_Work to be completed_
The entries below contain a line with "Task: Choose the 食品安全 food safety tile" and a line with "The image size is (1364, 788).". Quote exactly those two lines and all lines between them.

_Data_

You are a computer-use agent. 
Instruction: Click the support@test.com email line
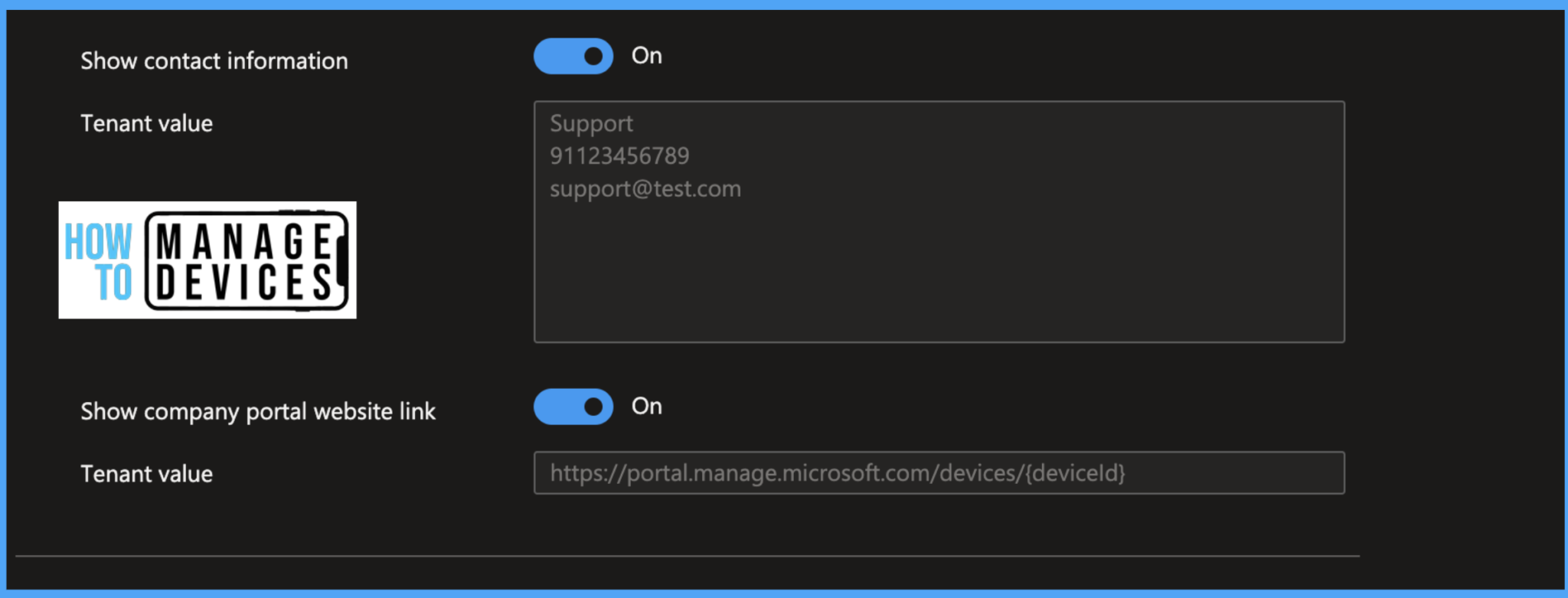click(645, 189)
* * *
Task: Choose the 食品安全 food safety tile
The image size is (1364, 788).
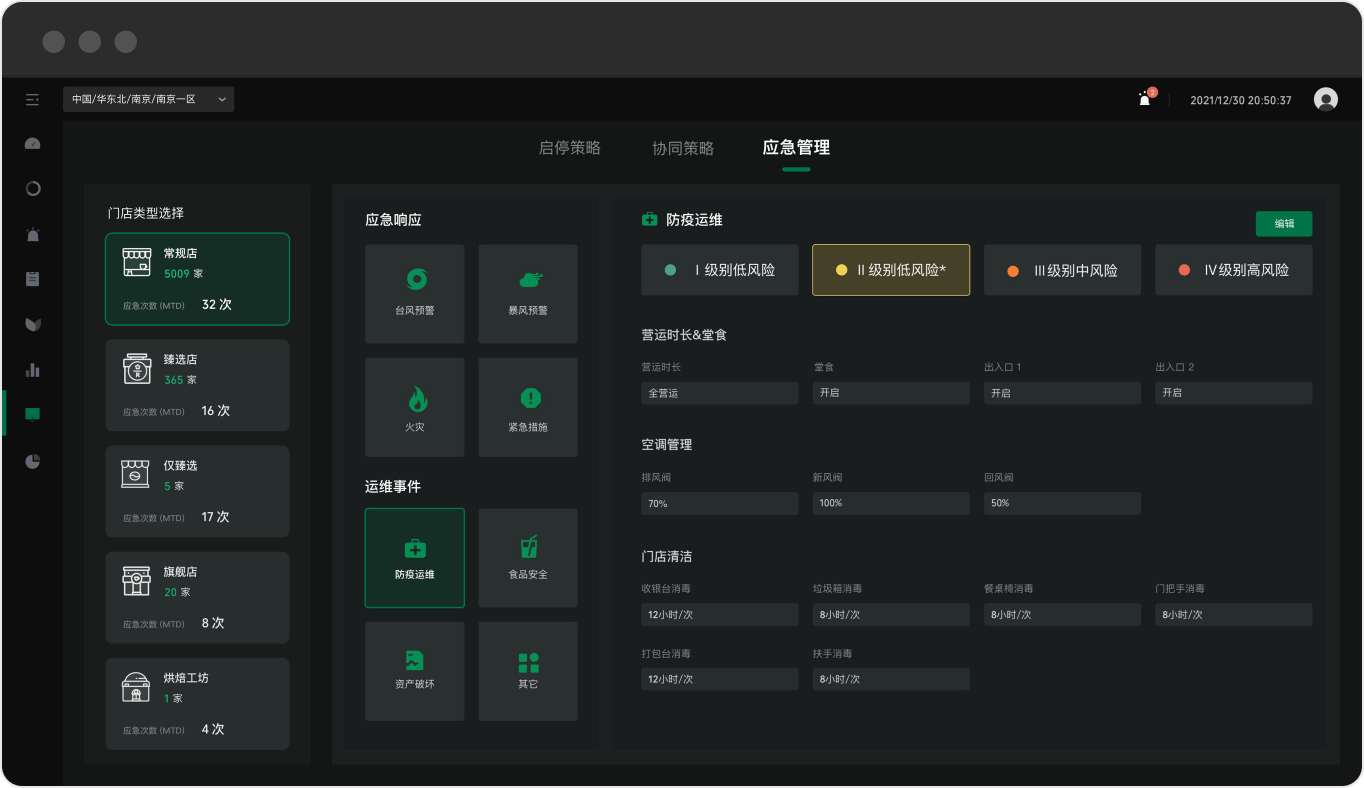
* * *
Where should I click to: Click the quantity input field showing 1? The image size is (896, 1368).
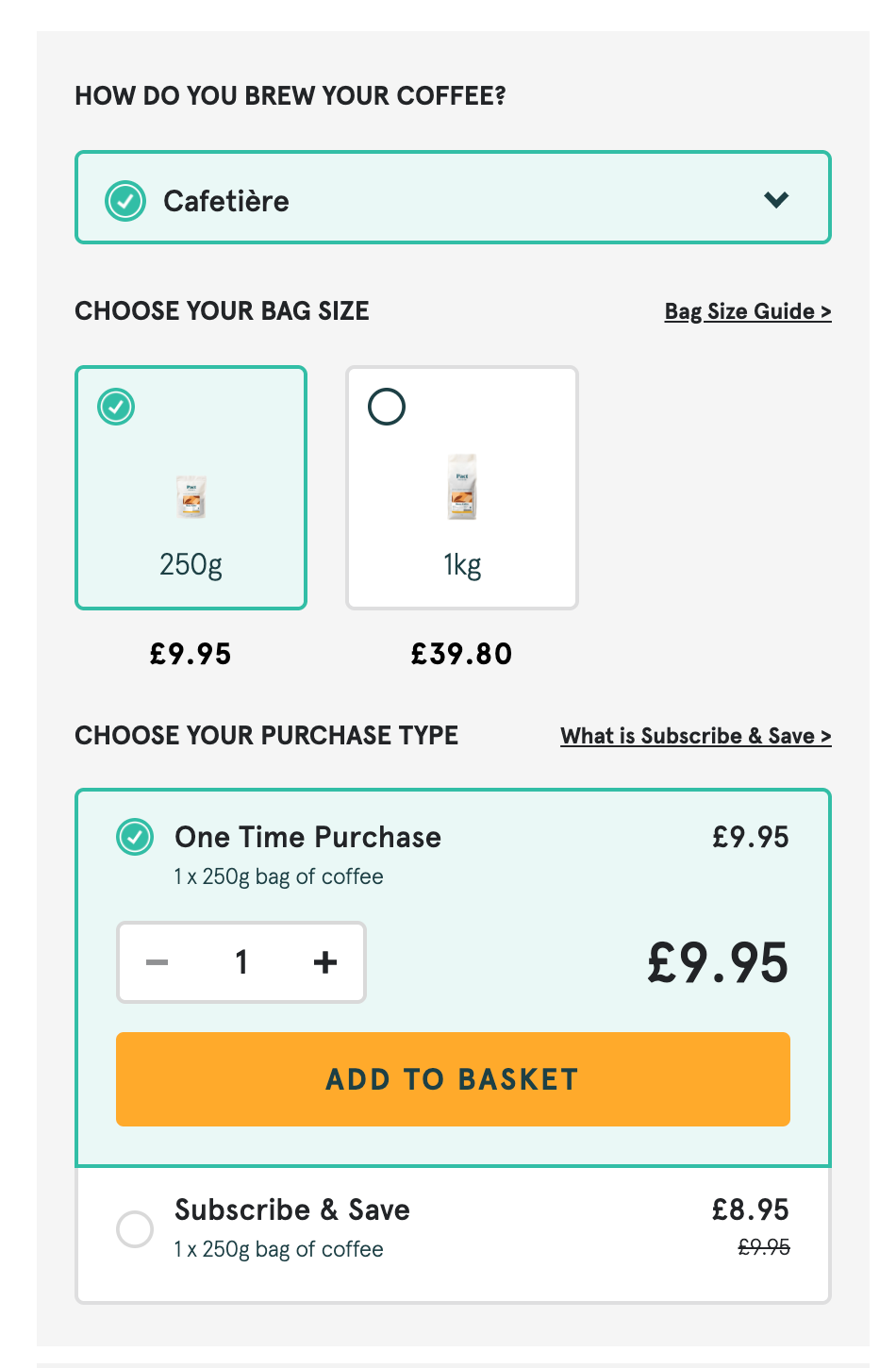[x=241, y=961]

_Written response_
Task: Choose the 食品安全 food safety tile
The image size is (1364, 788).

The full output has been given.